ISSN 1308-8483
ŞÖLE BÖLE / Ahmet Zeki YEŞİL
  Yayın Tarihi: 15.8.2014    


ŞÖLE BÖLE


Ben, bu kadar söylerim; sen şu kadar anla. Arif olan zaten anlar. Arif Bey, sözüm meclisten dışarı. Öncelikle konuyu sağlam bir zemin üzerine oturtmalıyız. Elbette minibüslerde kucak kucağa oturulmasına karşıyız. Dayatmalara prim vermeyiz. Yani kimsenin önünü kapatma manasında bunu söylemiyorum. Ön açık kalsın; 10 yıllık periotlar haline önümüzü görelim. Ben bir toplantıda, “Dolayısıyla neticede nitekim benim söyleyeceklerim bundan ibarettir” demiştim. Çünkü benim bir hesabım yok. 'Hesabım yok' demek, bankada hesabım yok demek değildir. Eğerler ve meğerler üzerinden konuşmayalım. Çünkü eğerle meğeri evlendirmişler, nur topu gibi üçüzleri olmuş. Sonra “Biz bunlara bakamayız” demişler. Olmaz işte…

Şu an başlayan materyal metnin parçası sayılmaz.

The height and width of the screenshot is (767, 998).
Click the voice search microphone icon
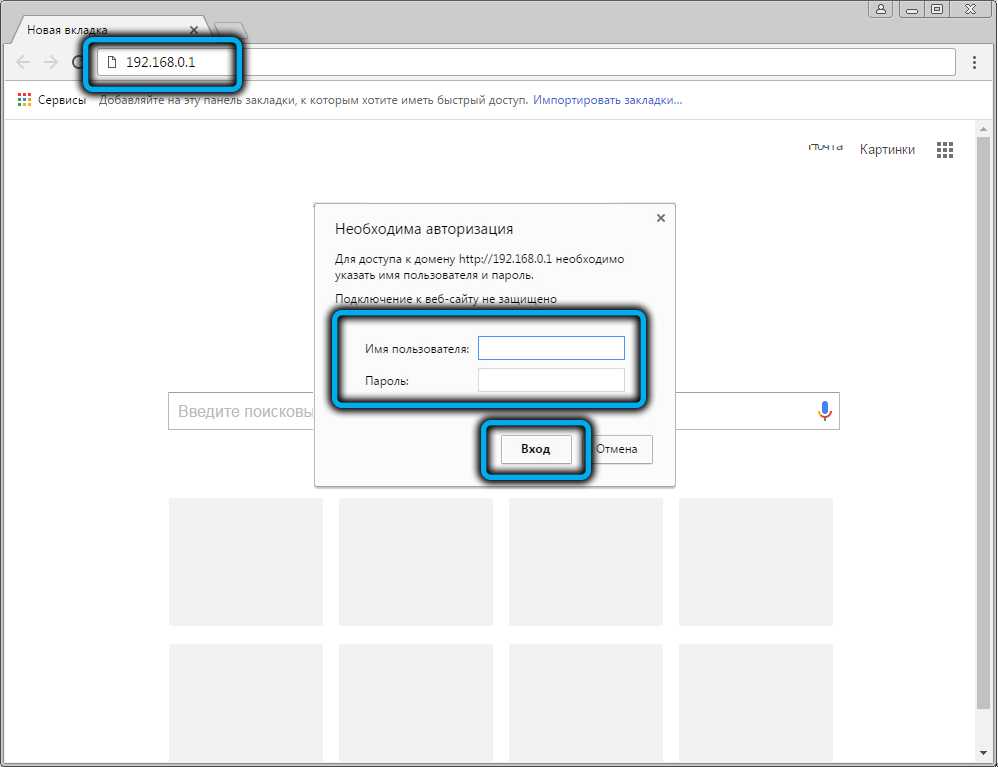click(x=824, y=411)
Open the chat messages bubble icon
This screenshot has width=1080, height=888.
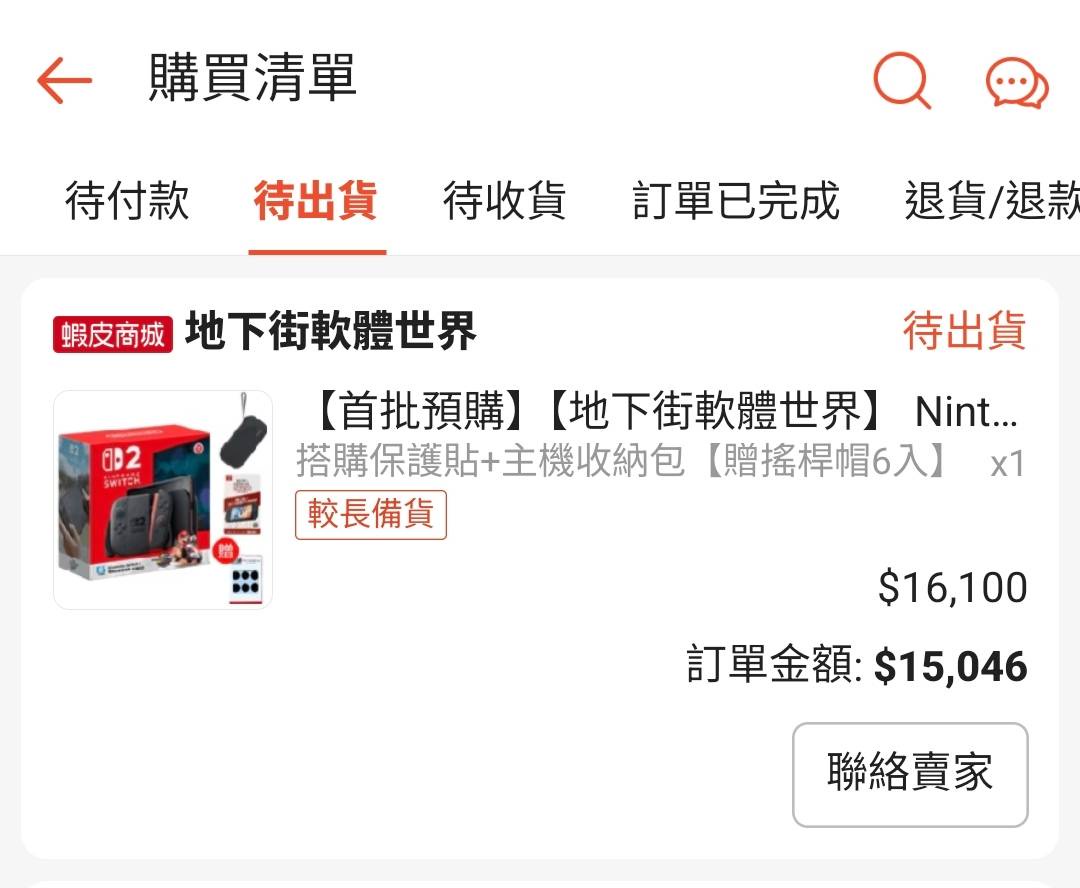point(1017,83)
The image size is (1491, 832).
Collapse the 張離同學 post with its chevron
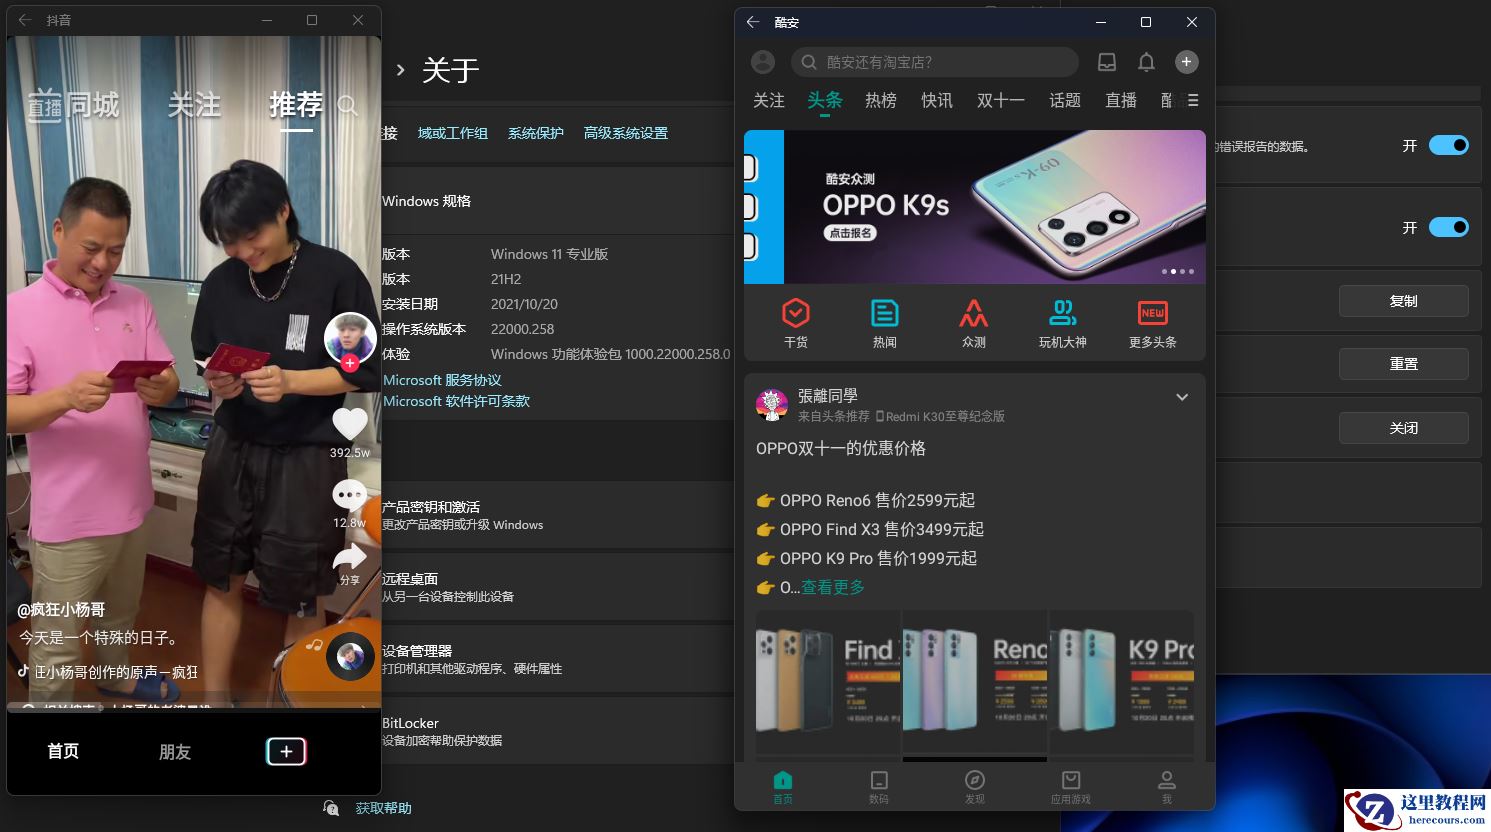point(1182,397)
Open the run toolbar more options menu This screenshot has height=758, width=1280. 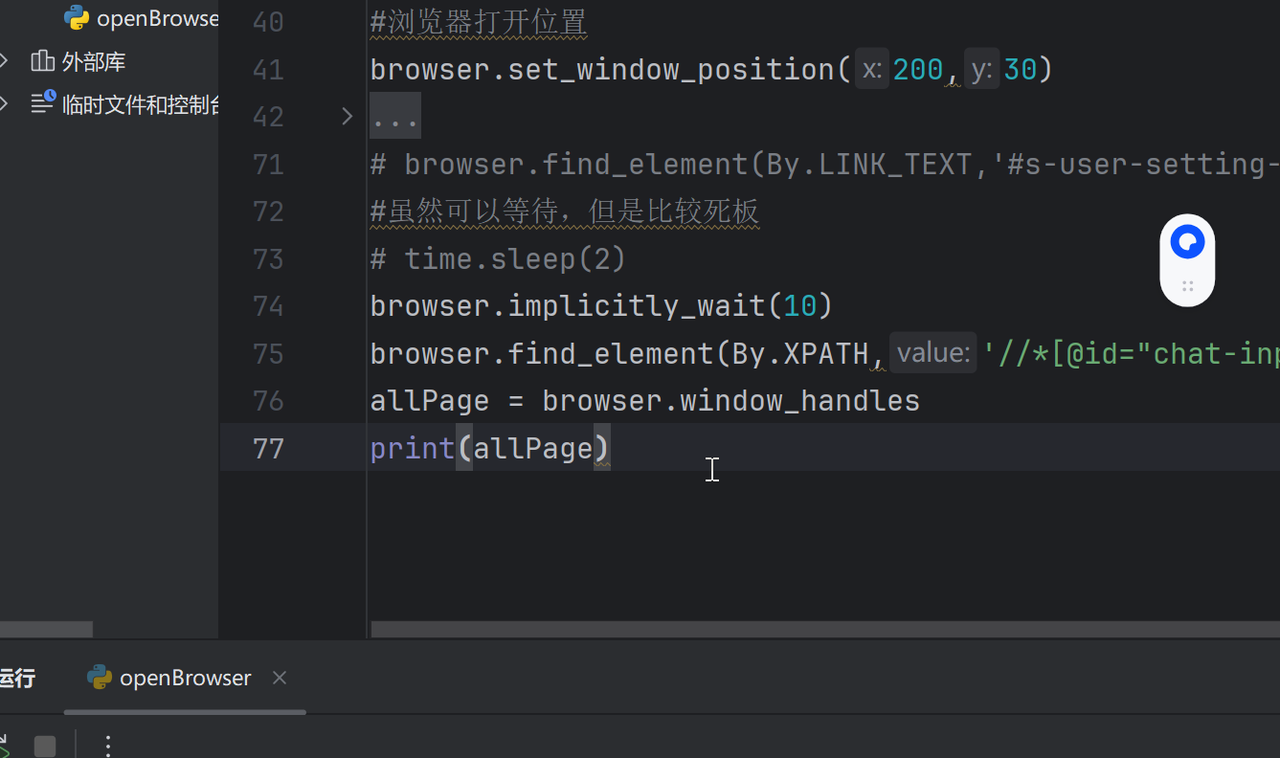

Biz alnımız açık geldik bu günlere. İstersen gel bir şaplak vur. “Oh ne iyi oldu” diyemem, demem. Daha yolun başında 30 katlı hedefler koyduk. Milletimiz müsterih olsun, demokrasinin sahibi var. Eskiden bir Blue Jean reklamı vardı. O reklam yüzünden ben Blue Jean giymiyorum. Bir gün kafam kızdı, soğuk suya tuttum. Pantolonu değil, kafamı soğuk suya tuttum. Barajlarda su kalmadı. Eskiden bunun adı suiistimaldi. Komşularınla iyi geçin ama aradaki duvarları kaldırma diyorlar. Neden? Çünkü kaldırırsan akraba olursun. Bundan ne bir küsüşme, ne de bir sevişme çıkarılmasın. Bu konuda yorum yapacak olursam söyleyecek çok şey var. Hatırlarsanız, İngilizce bir tabir kullanmış ve “Vat du yo do, yattı uyudu” demiştim. Meselenin inceliği şudur. Ağlamak güzel şeydir ama her yerde her zaman değil şüphesiz. Her yerde gaz çıkartabiliyor musun mesela. Onun gibi bişey yani. Evet, demokrasi yarından daha güçlü olacak ama o başka, bu başka…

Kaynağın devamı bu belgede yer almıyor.